(Records contained in a dataset)
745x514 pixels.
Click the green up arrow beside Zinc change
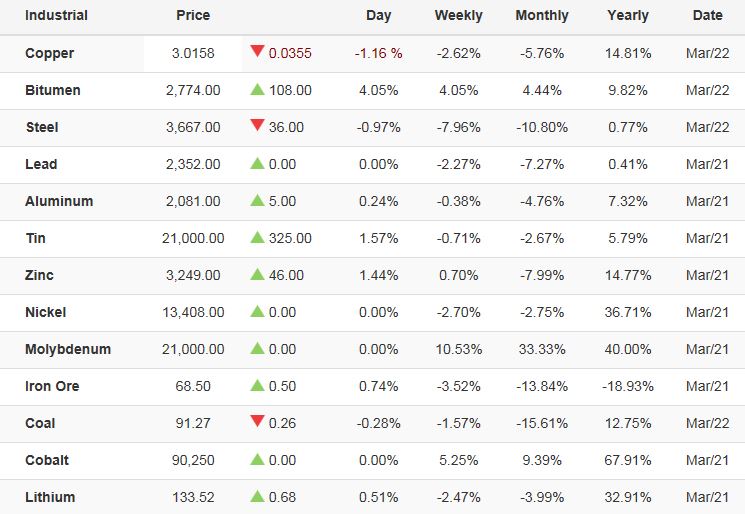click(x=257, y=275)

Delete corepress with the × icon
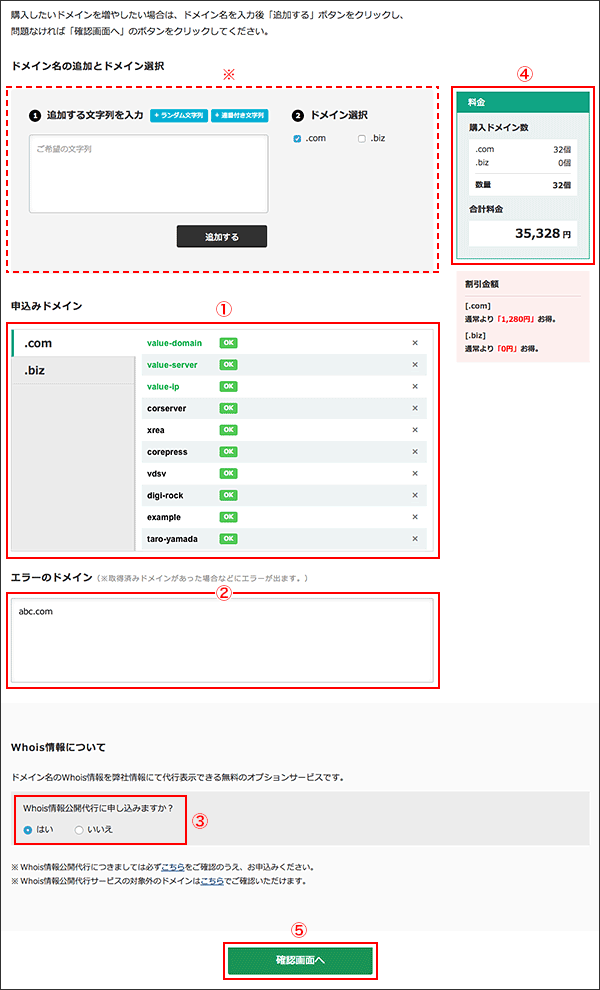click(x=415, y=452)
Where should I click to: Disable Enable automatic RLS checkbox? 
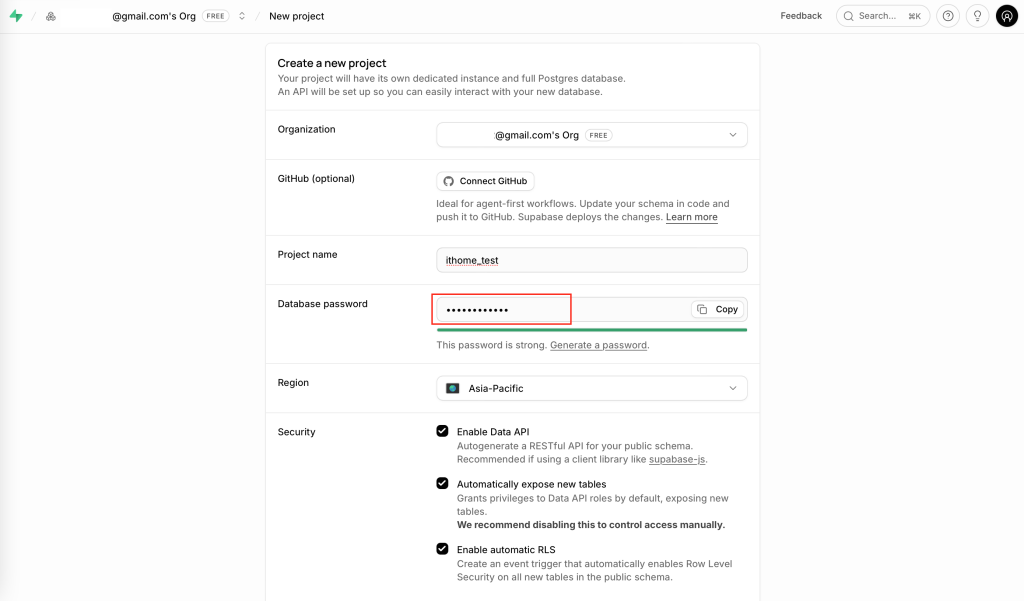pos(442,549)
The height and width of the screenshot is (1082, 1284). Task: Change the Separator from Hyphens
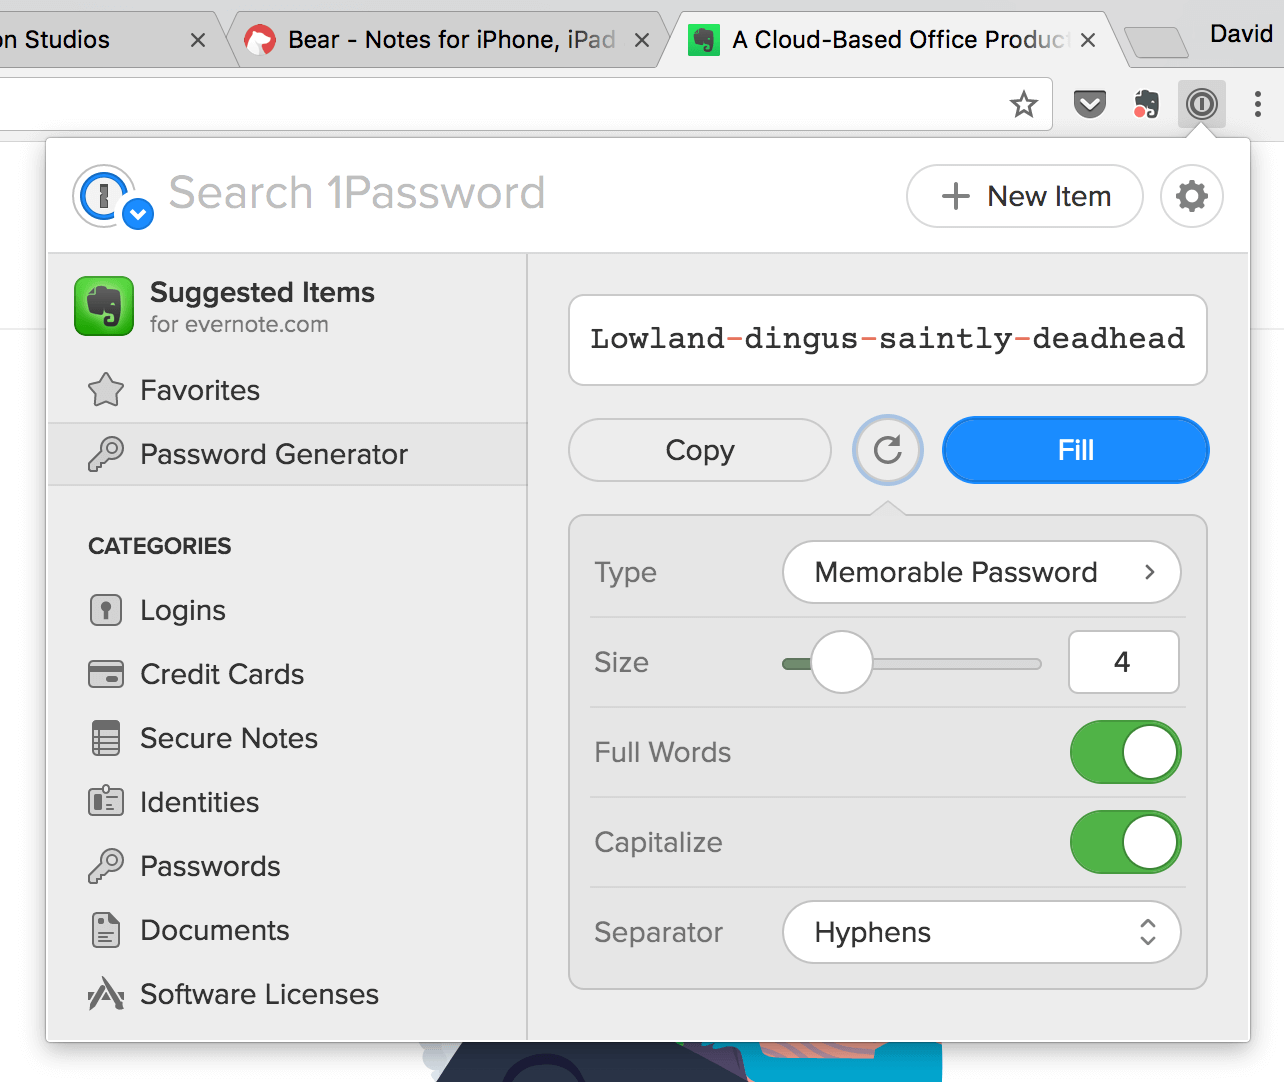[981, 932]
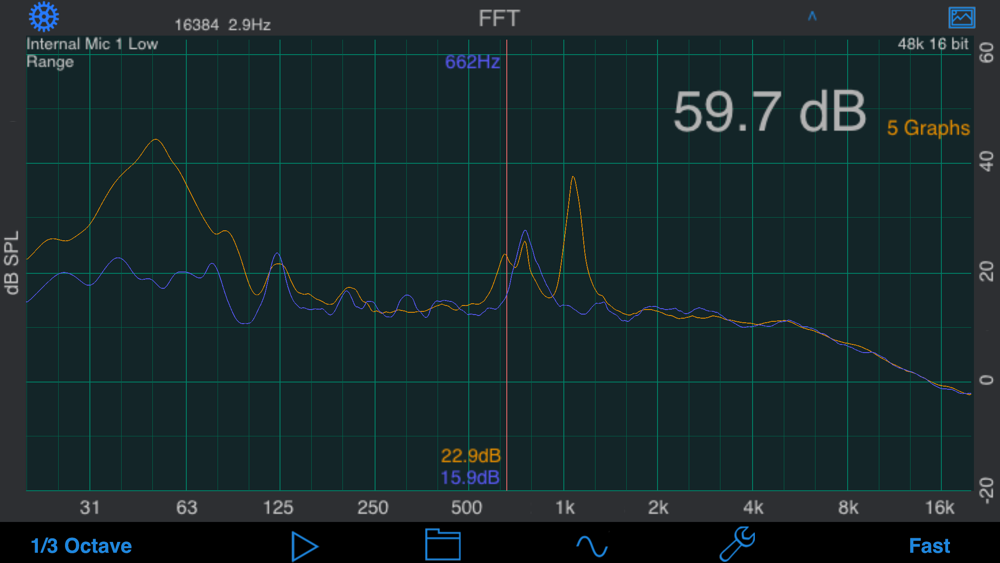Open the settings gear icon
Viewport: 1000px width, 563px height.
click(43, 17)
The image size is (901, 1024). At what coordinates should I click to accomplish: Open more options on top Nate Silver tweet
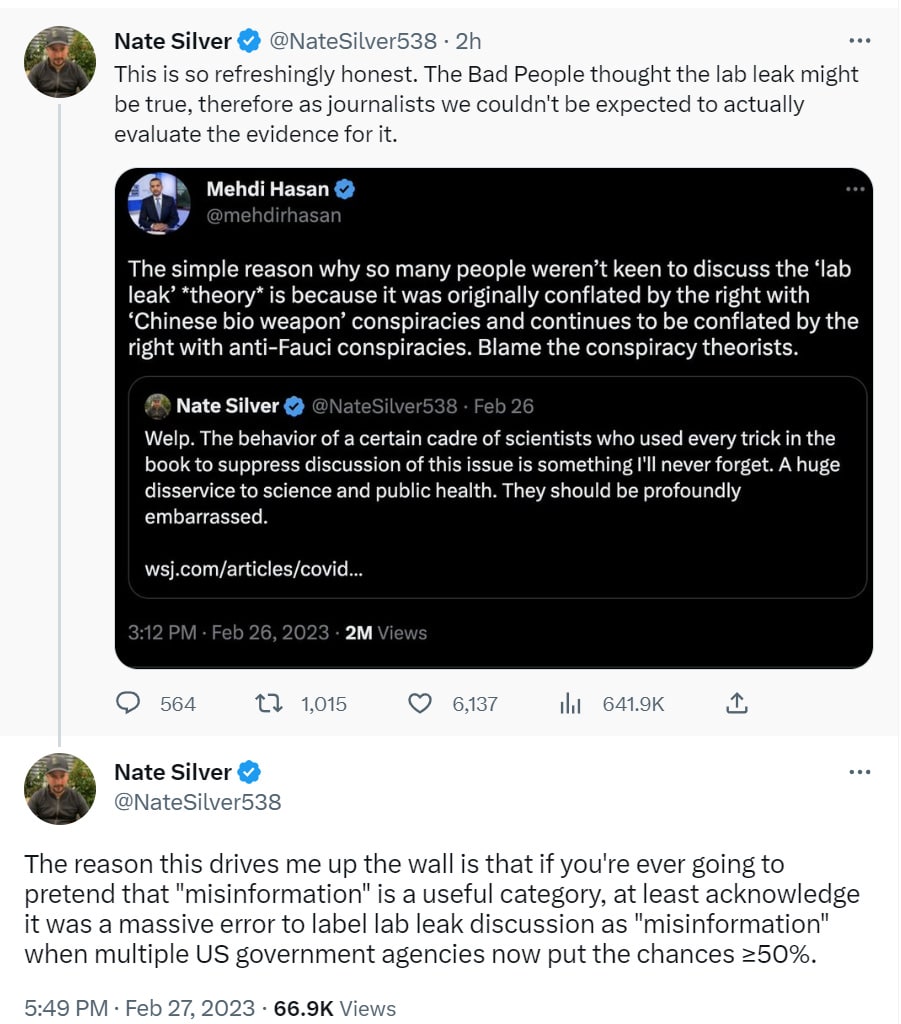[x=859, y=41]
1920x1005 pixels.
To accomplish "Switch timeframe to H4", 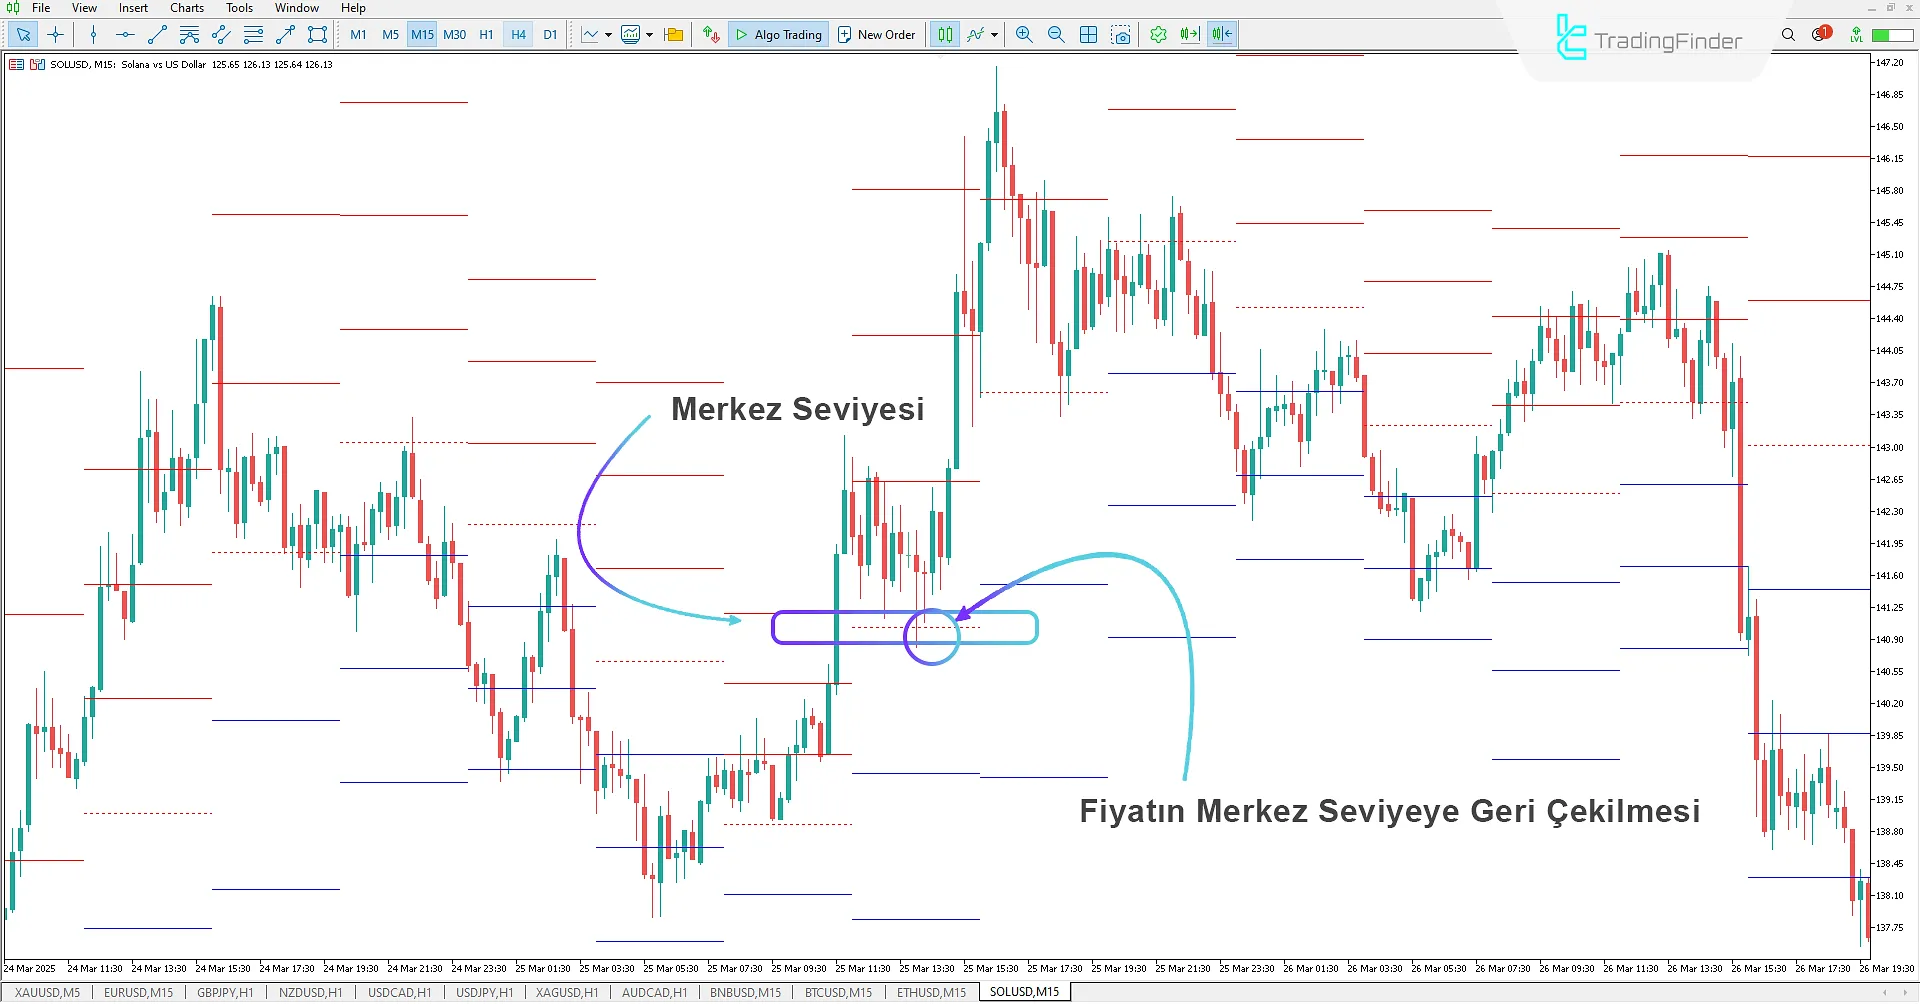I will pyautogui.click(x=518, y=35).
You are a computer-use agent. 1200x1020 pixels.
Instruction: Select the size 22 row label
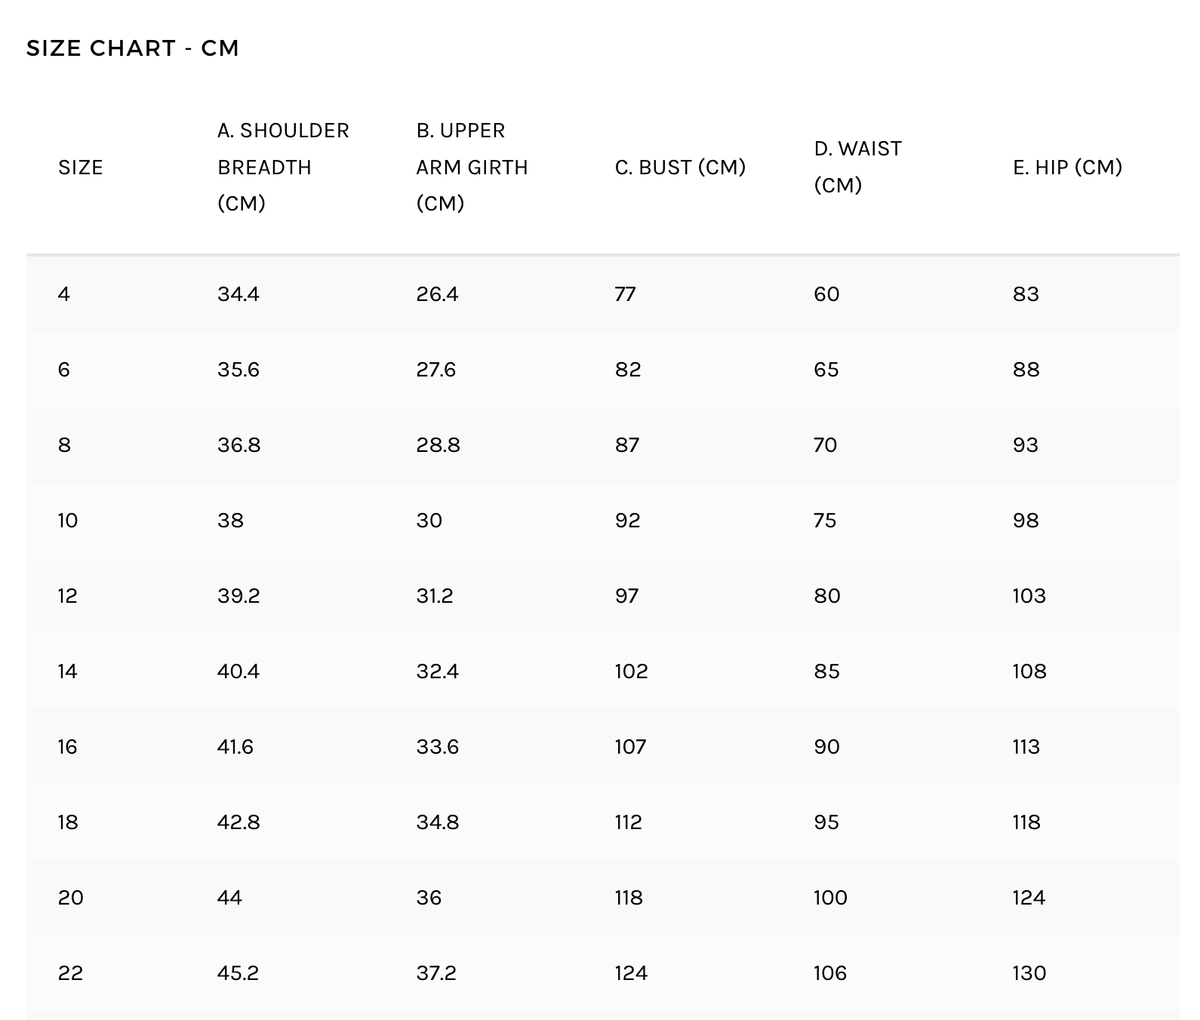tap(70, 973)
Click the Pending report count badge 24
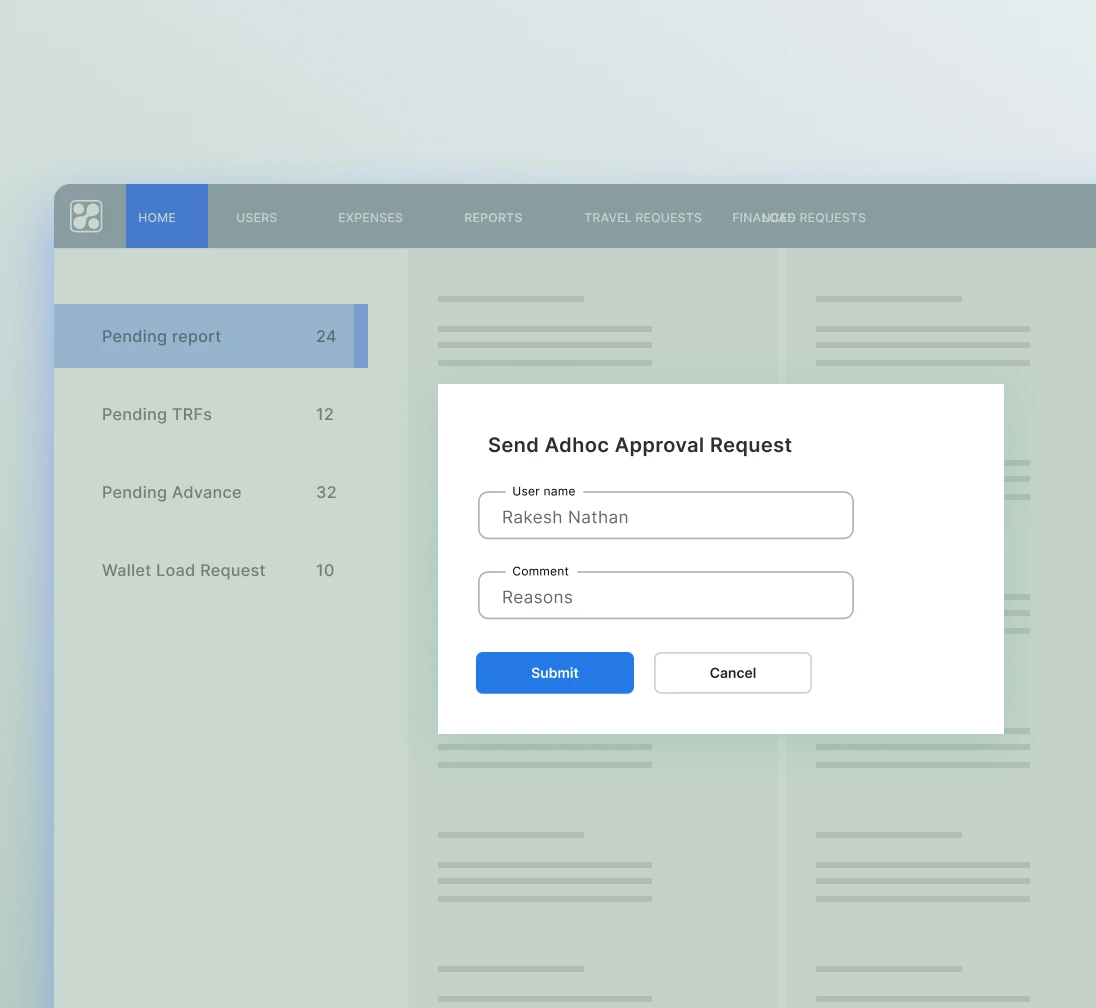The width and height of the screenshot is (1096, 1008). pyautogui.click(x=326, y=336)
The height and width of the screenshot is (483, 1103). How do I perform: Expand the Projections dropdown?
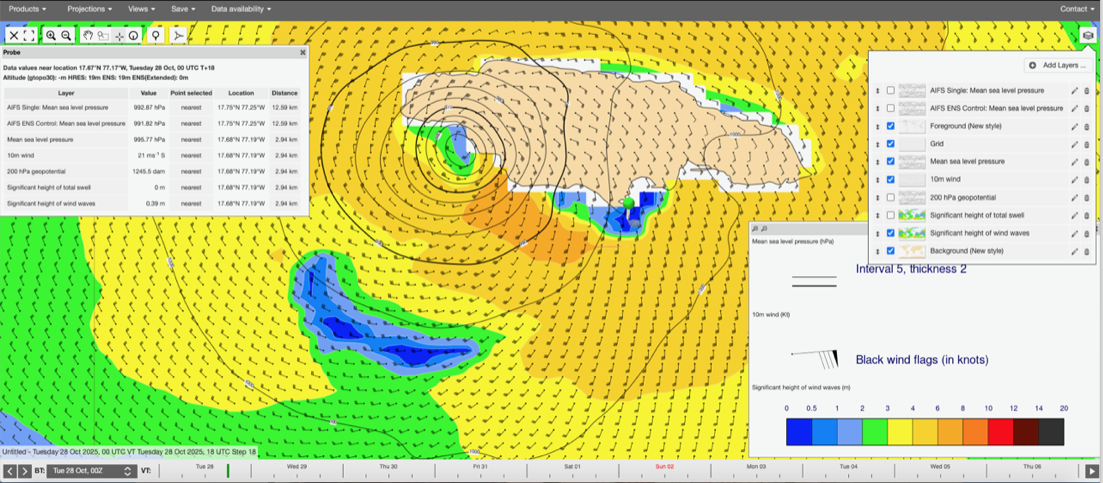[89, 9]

Required action:
Please go through the data and copy each line containing the word "pixels".

Solution to this problem:
745x514 pixels.
1920x1005 pixels.
You are a computer-use agent. 1200x1020 pixels.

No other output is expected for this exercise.